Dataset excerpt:
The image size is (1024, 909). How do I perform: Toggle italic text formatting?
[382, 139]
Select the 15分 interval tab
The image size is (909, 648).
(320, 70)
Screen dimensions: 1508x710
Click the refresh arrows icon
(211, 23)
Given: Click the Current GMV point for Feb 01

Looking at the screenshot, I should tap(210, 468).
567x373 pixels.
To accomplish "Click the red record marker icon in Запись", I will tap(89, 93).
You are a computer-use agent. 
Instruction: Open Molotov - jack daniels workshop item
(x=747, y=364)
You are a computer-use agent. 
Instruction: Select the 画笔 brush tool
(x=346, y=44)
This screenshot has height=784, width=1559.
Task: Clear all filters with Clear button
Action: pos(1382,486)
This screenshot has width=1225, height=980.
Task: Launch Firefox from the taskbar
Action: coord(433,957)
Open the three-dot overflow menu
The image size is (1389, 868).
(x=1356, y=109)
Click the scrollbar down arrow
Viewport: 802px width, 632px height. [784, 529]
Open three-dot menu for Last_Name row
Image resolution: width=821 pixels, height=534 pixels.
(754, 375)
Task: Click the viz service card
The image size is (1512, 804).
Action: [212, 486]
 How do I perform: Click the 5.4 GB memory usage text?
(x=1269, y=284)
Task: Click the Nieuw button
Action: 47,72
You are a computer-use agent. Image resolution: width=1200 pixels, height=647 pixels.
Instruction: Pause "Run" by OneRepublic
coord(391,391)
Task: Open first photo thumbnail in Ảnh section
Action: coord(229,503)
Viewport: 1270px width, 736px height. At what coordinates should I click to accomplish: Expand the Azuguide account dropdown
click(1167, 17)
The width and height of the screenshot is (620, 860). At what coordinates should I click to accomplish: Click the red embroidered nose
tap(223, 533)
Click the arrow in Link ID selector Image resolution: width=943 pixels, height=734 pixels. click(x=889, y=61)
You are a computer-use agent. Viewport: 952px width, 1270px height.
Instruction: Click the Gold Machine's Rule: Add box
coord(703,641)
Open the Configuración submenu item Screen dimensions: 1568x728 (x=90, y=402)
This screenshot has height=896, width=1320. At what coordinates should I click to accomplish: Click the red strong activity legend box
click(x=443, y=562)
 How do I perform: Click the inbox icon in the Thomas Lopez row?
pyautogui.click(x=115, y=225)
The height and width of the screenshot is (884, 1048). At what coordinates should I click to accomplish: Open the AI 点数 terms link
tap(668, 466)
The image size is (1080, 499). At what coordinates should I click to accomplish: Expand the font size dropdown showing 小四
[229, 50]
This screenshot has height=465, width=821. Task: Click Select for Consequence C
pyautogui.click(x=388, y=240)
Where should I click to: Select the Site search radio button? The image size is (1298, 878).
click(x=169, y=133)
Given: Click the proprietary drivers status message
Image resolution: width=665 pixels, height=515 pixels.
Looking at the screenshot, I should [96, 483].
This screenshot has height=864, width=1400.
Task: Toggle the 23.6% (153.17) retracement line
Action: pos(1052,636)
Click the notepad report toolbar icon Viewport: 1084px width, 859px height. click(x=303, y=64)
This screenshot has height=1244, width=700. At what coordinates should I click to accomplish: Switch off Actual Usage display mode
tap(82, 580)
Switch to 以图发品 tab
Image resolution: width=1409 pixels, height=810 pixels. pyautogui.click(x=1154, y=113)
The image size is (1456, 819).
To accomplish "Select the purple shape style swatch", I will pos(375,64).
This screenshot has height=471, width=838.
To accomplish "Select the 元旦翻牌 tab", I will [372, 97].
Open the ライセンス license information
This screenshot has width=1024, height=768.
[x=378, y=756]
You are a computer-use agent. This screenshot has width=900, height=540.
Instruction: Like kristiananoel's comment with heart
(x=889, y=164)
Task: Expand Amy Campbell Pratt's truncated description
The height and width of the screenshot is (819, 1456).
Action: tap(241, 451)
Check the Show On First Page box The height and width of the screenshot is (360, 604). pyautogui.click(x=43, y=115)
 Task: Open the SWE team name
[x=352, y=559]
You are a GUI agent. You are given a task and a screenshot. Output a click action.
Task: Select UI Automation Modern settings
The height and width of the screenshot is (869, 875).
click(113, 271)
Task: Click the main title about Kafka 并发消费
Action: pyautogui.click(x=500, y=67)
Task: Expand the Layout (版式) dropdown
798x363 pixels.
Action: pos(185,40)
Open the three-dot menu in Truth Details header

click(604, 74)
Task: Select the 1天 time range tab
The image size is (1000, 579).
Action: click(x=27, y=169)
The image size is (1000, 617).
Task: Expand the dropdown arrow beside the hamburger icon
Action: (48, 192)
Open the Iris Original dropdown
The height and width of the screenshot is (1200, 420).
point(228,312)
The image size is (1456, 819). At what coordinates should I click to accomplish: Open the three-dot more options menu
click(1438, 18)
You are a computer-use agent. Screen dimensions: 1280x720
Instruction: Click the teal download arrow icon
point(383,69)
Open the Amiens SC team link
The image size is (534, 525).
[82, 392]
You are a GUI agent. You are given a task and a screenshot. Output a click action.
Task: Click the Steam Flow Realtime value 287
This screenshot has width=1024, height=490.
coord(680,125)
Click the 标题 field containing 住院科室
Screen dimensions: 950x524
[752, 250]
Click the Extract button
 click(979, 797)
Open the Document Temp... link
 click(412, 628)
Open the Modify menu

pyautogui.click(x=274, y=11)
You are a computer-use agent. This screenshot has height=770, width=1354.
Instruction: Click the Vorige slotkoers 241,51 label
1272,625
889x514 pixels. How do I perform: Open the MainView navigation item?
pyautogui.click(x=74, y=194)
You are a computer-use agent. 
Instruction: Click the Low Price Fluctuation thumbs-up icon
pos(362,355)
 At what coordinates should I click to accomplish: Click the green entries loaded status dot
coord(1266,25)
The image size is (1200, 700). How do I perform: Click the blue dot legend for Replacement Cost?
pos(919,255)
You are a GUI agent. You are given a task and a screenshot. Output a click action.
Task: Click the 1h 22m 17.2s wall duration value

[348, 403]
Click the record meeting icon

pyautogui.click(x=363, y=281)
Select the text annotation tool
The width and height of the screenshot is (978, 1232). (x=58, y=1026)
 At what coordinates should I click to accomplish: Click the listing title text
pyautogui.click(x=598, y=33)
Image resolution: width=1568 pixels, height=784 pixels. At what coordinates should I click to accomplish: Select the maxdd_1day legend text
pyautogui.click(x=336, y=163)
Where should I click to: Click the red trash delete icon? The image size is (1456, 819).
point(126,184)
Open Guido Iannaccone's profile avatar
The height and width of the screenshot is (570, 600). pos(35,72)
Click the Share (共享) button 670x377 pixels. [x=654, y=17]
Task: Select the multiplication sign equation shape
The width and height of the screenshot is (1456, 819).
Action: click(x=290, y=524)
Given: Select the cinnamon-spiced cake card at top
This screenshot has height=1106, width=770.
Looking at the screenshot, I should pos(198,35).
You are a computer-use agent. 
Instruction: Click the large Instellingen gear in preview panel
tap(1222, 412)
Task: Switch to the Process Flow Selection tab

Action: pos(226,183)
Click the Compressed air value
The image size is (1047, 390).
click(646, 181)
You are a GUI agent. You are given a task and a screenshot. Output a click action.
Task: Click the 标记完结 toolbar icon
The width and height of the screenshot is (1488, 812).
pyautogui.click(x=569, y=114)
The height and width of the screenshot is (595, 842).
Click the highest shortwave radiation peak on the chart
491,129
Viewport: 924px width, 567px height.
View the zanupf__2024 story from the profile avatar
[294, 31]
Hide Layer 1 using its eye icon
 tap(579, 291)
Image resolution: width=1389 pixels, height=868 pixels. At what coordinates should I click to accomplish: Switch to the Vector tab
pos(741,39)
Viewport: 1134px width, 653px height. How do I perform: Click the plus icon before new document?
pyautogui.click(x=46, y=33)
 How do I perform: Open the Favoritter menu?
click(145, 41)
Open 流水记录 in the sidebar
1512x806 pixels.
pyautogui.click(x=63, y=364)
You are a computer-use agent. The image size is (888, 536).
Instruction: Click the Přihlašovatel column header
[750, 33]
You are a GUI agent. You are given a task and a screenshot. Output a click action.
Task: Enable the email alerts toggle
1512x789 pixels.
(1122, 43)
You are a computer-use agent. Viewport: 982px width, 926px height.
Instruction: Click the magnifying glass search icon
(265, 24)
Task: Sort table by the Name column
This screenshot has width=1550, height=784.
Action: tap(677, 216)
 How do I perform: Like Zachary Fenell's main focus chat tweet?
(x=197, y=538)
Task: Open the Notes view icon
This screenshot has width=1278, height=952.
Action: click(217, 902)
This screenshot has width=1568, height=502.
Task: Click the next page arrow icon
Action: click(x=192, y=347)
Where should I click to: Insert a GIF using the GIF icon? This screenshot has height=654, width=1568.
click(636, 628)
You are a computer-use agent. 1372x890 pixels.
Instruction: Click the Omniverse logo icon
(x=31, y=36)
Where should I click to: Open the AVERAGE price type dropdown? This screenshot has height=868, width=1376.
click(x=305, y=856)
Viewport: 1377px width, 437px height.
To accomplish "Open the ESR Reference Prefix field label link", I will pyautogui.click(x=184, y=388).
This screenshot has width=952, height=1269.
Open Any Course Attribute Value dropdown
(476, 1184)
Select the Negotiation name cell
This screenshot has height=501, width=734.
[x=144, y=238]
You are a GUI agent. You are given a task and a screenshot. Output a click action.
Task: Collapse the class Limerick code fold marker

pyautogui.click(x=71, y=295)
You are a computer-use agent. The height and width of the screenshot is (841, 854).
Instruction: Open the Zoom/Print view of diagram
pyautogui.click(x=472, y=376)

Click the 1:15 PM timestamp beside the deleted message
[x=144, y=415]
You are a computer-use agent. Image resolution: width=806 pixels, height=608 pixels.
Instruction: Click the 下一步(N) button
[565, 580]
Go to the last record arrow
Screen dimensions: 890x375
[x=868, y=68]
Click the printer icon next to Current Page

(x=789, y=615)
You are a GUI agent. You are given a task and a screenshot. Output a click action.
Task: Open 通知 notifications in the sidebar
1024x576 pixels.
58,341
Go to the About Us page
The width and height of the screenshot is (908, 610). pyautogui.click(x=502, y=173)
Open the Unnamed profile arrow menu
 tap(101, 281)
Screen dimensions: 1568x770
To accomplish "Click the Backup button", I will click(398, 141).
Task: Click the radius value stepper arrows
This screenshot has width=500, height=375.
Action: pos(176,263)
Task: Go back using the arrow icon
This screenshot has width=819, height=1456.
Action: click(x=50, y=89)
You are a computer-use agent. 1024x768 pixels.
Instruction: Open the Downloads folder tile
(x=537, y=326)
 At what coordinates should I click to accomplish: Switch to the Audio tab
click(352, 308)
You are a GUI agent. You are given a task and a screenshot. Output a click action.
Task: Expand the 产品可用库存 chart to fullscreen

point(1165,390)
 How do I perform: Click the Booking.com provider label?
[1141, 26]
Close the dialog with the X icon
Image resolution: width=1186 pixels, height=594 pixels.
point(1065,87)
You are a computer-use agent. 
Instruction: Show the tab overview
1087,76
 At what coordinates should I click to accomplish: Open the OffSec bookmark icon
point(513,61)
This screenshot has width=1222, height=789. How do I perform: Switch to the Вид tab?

• [Challenge] Could you reproduce, character for character, the stretch of the records above from the line containing "This screenshot has height=896, width=1320." through the line containing "(x=889, y=164)", both of those lines included?

• [Answer to this exercise]
This screenshot has height=896, width=1320. At what coordinates should I click to accomplish: Click the red strong activity legend box
click(x=443, y=562)
 How do I perform: Click the inbox icon in the Thomas Lopez row?
pyautogui.click(x=115, y=225)
The height and width of the screenshot is (884, 1048). At what coordinates should I click to accomplish: Open the AI 点数 terms link
tap(668, 466)
The image size is (1080, 499). At what coordinates should I click to accomplish: Expand the font size dropdown showing 小四
[229, 50]
This screenshot has height=465, width=821. Task: Click Select for Consequence C
pyautogui.click(x=388, y=240)
Where should I click to: Select the Site search radio button? The image size is (1298, 878).
click(x=169, y=133)
Given: Click the proprietary drivers status message
Image resolution: width=665 pixels, height=515 pixels.
Looking at the screenshot, I should [96, 483].
This screenshot has height=864, width=1400.
Task: Toggle the 23.6% (153.17) retracement line
Action: pos(1052,636)
Click the notepad report toolbar icon Viewport: 1084px width, 859px height. click(x=303, y=64)
This screenshot has height=1244, width=700. At what coordinates should I click to accomplish: Switch off Actual Usage display mode
tap(82, 580)
Switch to 以图发品 tab
Image resolution: width=1409 pixels, height=810 pixels. pyautogui.click(x=1154, y=113)
The image size is (1456, 819).
To accomplish "Select the purple shape style swatch", I will pos(375,64).
This screenshot has height=471, width=838.
To accomplish "Select the 元旦翻牌 tab", I will [372, 97].
Open the ライセンス license information
This screenshot has width=1024, height=768.
[x=378, y=756]
You are a computer-use agent. This screenshot has width=900, height=540.
Instruction: Like kristiananoel's comment with heart
(x=889, y=164)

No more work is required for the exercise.